For the records below, copy exactly the span that begins at the line containing "Screen dimensions: 636x450" and stops after the line containing "Task: Sort by %1 percentage header", minus any pictures.

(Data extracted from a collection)
------------------------------------------------------------------------

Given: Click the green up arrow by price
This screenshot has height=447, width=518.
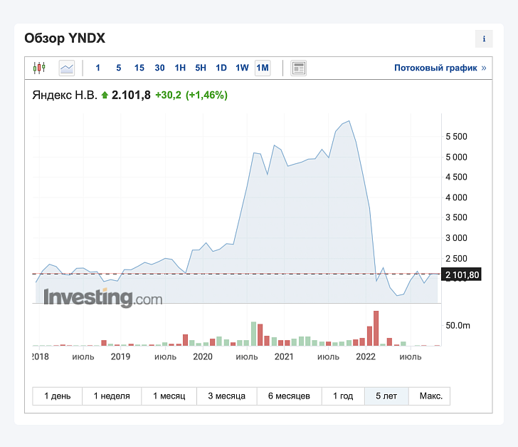Looking at the screenshot, I should (x=105, y=96).
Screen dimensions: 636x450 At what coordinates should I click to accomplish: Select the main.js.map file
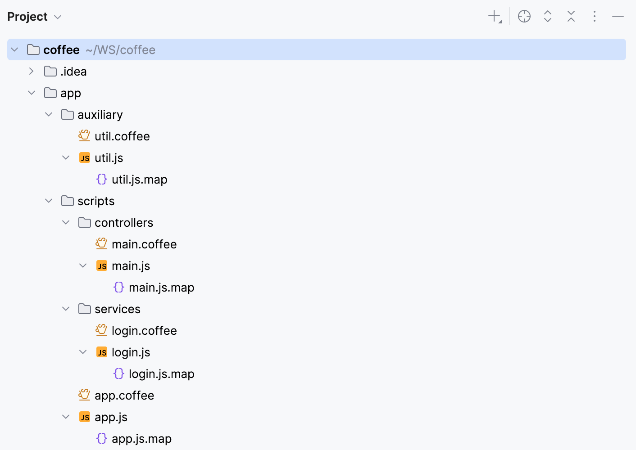pos(162,287)
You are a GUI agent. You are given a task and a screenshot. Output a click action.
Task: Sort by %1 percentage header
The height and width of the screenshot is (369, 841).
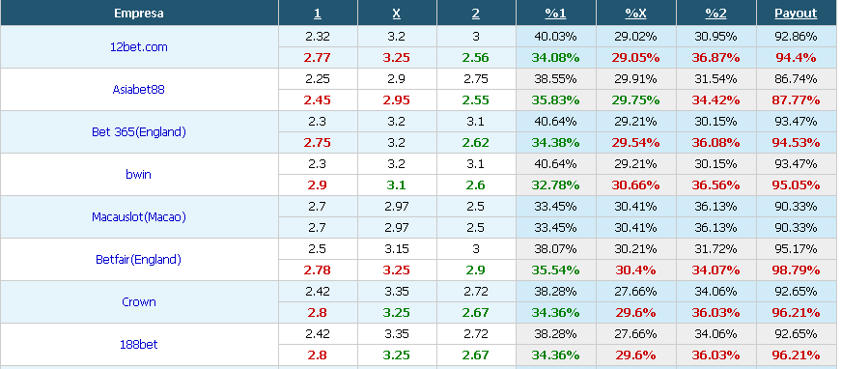tap(555, 14)
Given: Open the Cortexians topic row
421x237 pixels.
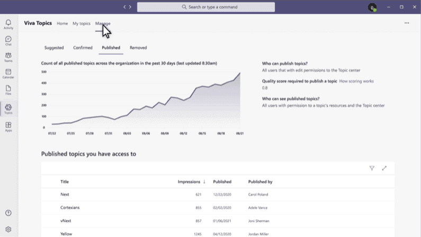Looking at the screenshot, I should point(70,207).

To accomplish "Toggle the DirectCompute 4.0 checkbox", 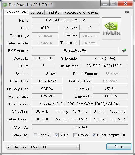I will click(x=94, y=135).
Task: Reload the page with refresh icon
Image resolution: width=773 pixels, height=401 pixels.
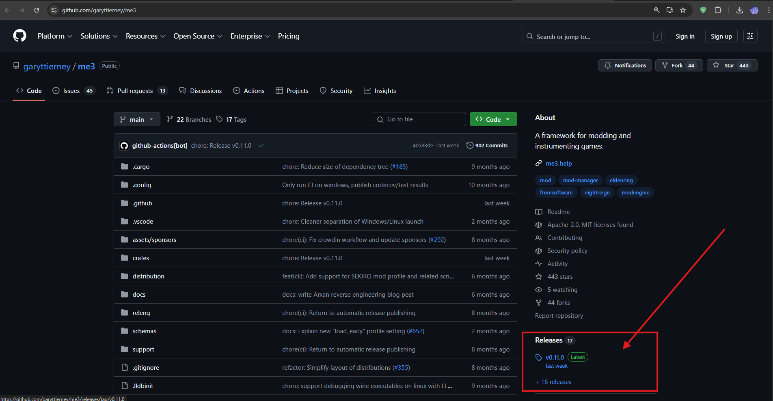Action: (37, 10)
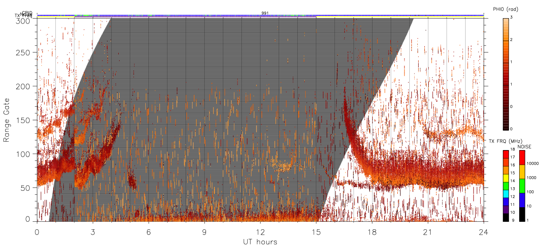Viewport: 544px width, 251px height.
Task: Click the cyan 12 MHz TX FRQ swatch
Action: click(506, 193)
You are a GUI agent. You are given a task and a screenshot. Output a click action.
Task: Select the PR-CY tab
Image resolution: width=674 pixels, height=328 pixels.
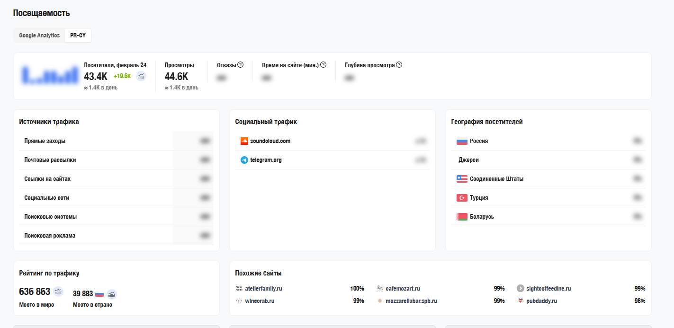[x=78, y=35]
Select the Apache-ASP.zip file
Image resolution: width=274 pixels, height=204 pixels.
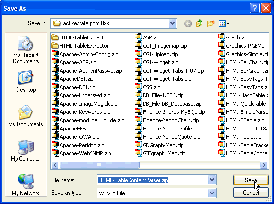(x=74, y=62)
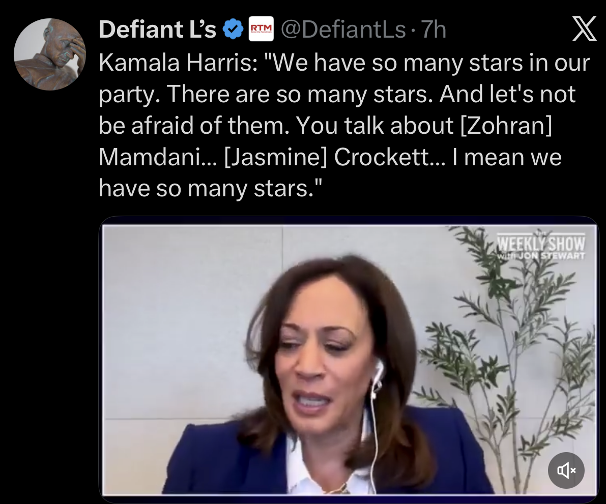Click the Weekly Show watermark in video
The height and width of the screenshot is (504, 606).
pyautogui.click(x=541, y=246)
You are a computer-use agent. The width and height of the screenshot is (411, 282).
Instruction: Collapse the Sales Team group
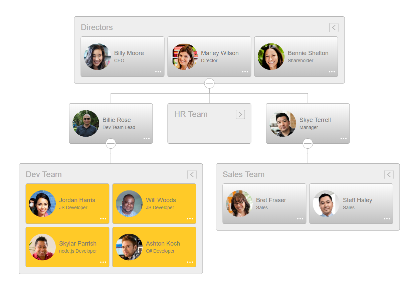pos(389,174)
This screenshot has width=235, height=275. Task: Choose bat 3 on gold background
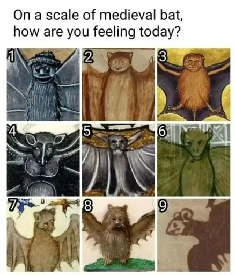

------------------------------------------------------------------------

◆ **The completed task**
Screen dimensions: 636x450 At what coordinates should I click to accomplish: Select the main.js.map file
pos(162,287)
You are a GUI agent. You are given a task and a screenshot. Output a click action.
Task: Sort by %1 percentage header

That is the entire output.